Overview

In July 2022, I was fortunately joining Professor Y.I. Wu’s research team, and led the 2022-2023 university-level innovation project “Binaural Sound Source Localization Research,” which was rated “Good”(Top 25%) in the end.

Since November 2022, under the guidance of Prof. Y.I. Wu and Prof. Kainam Wong, I have primarily participated in the following research projects:

• Range-Direction Beamforming for Wireless Power Transfer

• Cylindrical Array Design to Optimize Polar-Azimuthal Direction-Finding Resolution

• How an Acoustic Velocity-Sensor’s Direction-Finding Precision is Affected by Angular Spreading of the Incident Source

1. Range-Direction Beamforming for Wireless Power Transfer Project

We focus on one specific attenna, Frequency diverse array (FDA), which

• Synthesis of a beam pattern that has resolution over range and direction.
• With frequency offset at each antenna of the array.

Assume $N$ attennas employed,

• The signal of the $n$-th antenna is given by: $s_n(t) = b_n^* e^{j2\pi f_n t} w(0, T)$

• The frequency of the $n$-th antenna is: $f_n := f_c + \Delta_{f_n}^{(f)}, \quad \forall n = 0, 1, \ldots, N-1$

where $b_n$ and $\Delta_{f_n}^{(f)}$ are the $n$-th attenna’s weight and frequecy-offset, and their values are not presetted.

Our objective is to optimize the antennas’ weights and frequency-offsets for efficient wireless power transfer to a specific position. This optimization is particularly beneficial for near-field wireless power transfer applications, such as smartphone charging.

My work includes the following:

• Specifying various cost functions and constraints and formulating the optimization problems in detail, based on different ideas provided by my advising professors.
• Simultaneously optimize $b_n$ and $\Delta_{f_n}^{(f)}$ using Matlab solvers such as fmincon, ga (genetic algorithm), etc.

2. Cylindrical Array Design to Optimize Polar-Azimuthal Direction-Finding Resolution Project

This project proposes a closed-form design procedure for cylindrical uniform sensor arrays by analyzing the trade-off between array volume and the measurement accuracy of azimuthal angles($\phi$) and polar angles($\theta$). Specifically, we aim to specify the parametric values of${N, \Delta_{L}, R}$ to satisfy following criteria:

(A) Achieving higher resolution for the source signal, which is reflected in lower values of the Cramer-Rao Bound (CRB), including the CRB for the incident polar and azimuthal angles.

(B) Ensuring ease of application by occupying a smaller volume and surface area, making it more convenient for deployment.

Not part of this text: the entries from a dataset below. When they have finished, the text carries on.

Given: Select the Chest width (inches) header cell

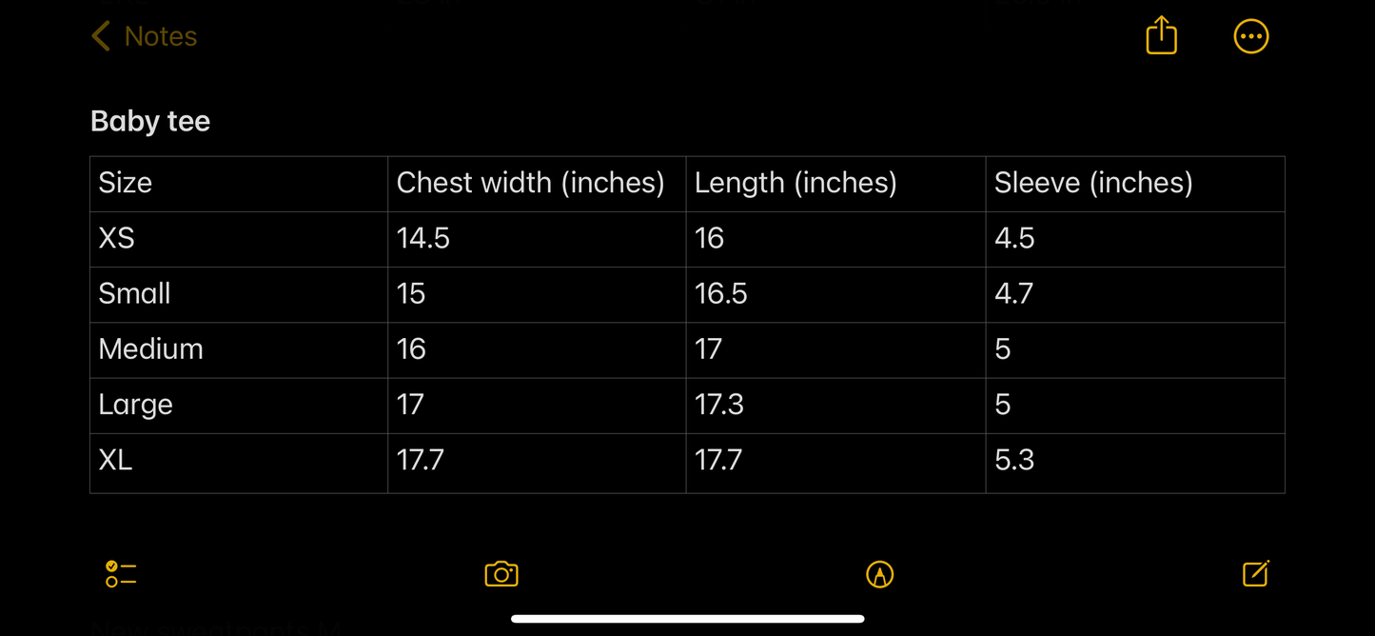Looking at the screenshot, I should coord(537,184).
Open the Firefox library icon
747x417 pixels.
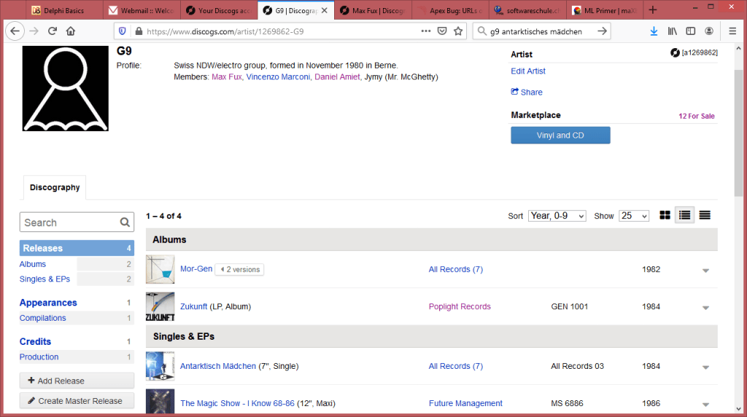(x=673, y=31)
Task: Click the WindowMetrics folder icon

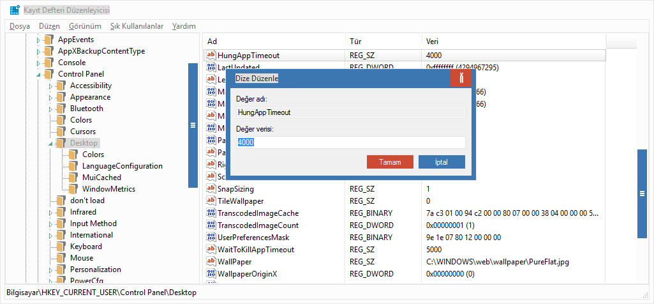Action: (73, 189)
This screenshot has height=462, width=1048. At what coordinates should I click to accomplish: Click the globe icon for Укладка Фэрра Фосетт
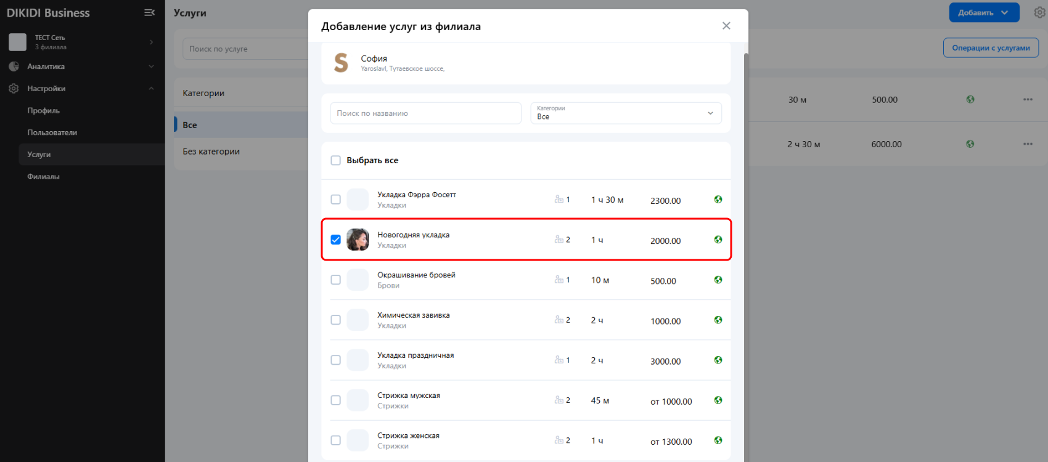point(718,200)
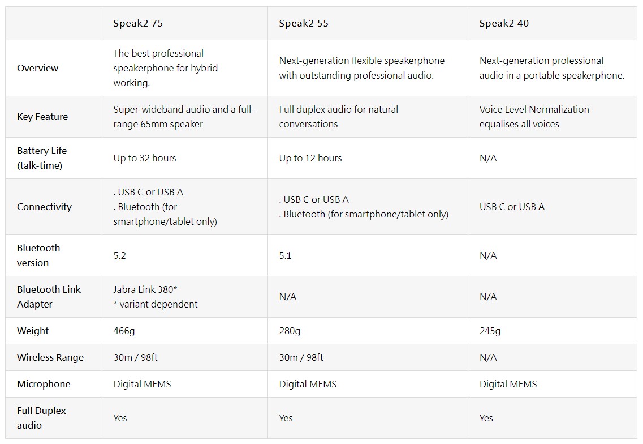Click the Connectivity row label
Screen dimensions: 643x444
click(x=44, y=207)
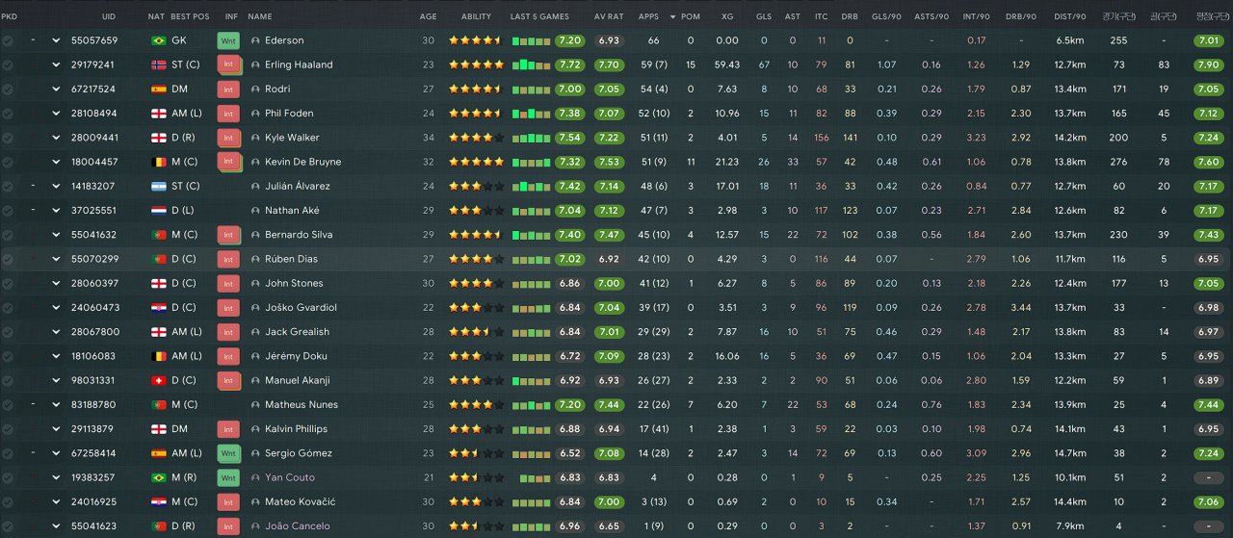This screenshot has height=538, width=1233.
Task: Expand the chevron next to Matheus Nunes' UID
Action: coord(56,405)
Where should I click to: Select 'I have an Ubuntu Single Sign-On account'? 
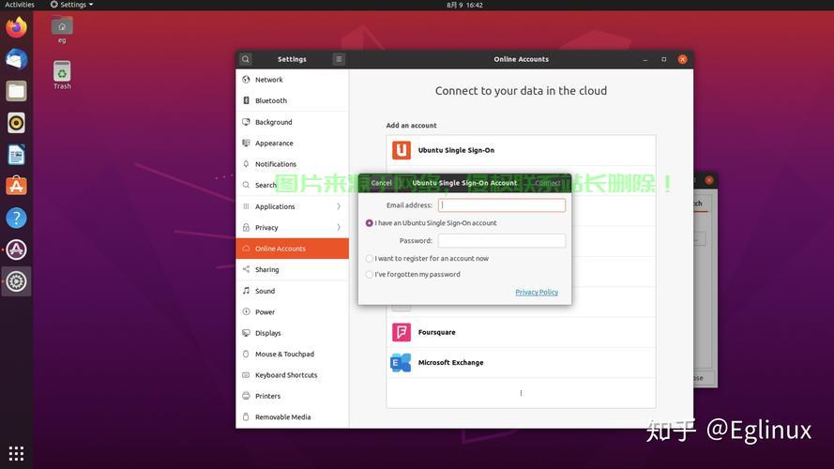point(369,223)
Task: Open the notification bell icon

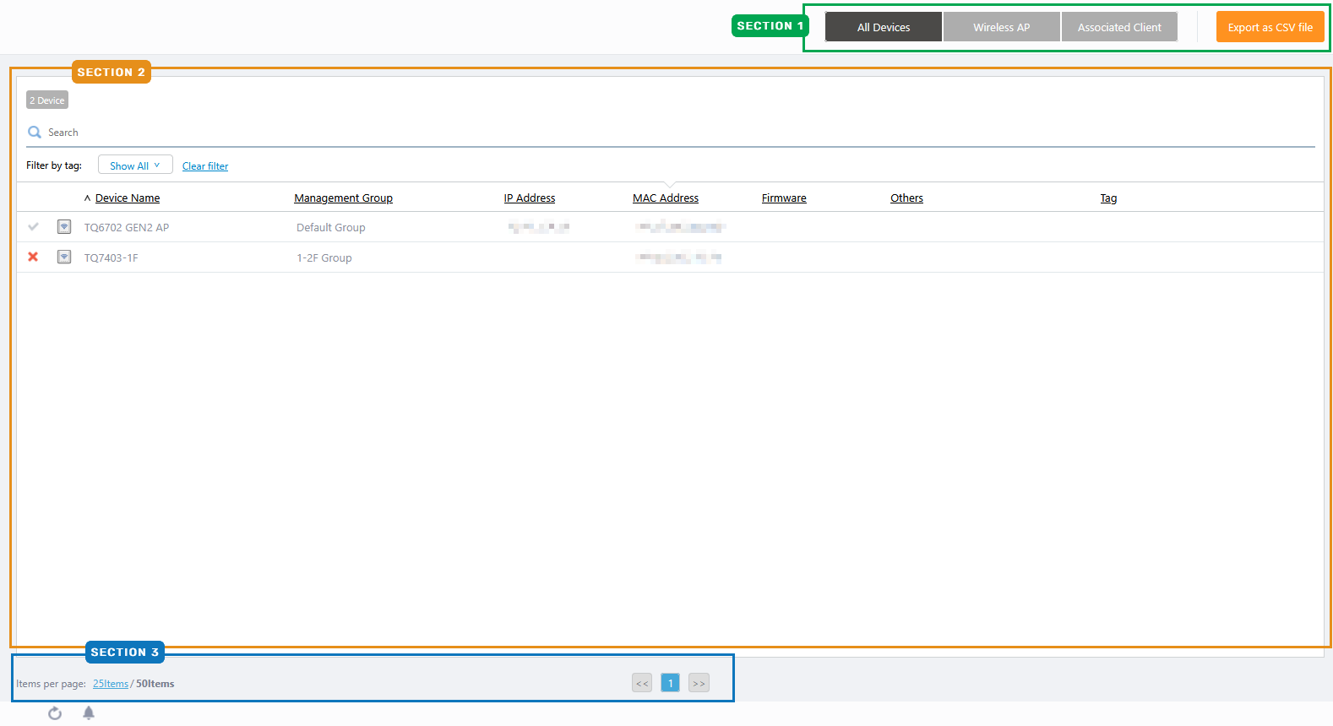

My work includes the following:

• Deriving the Cramer-Rao Bound from the array manifold.
• Proposing a closed-form design procedure.
• Creating graphs, writing in LaTeX, and performing other related tasks.

3. How an Acoustic Velocity-Sensor’s Direction-Finding Precision is Affected by Angular Spreading of the Incident Source Project

This project primarily investigated the impact of incident source angle deviation on direction-finding accuracy for 2 or 3 superimposed figure-8 sensors and(or without) a pressure sensor under different placement methods.

Two sub-projects are consisted in this project, corresponds to two different different placement methods of sensors respectively:

a) How a Bi-Axial Velocity-Sensor’s Direction-Finding Precision is Affected by Angular Spreading of the Incident Source

b) How a Tri-Axial Velocity-Sensor’s Direction-Finding Precision is Affected by Angular Spreading of the Incident Source

In the above two sub-projects, my work includes the following:

• Deriving the Fisher Information Matrix and Cramer-Rao bound from the array manifold, with respect to the known/unknown variance of elevation and azimuth angles a priori.
• Analyzing and explaining the trend of the Cramer-Rao bound with varying variance of noise, elevation angle, etc.
• Creating graphs, writing in LaTeX, and performing other related tasks.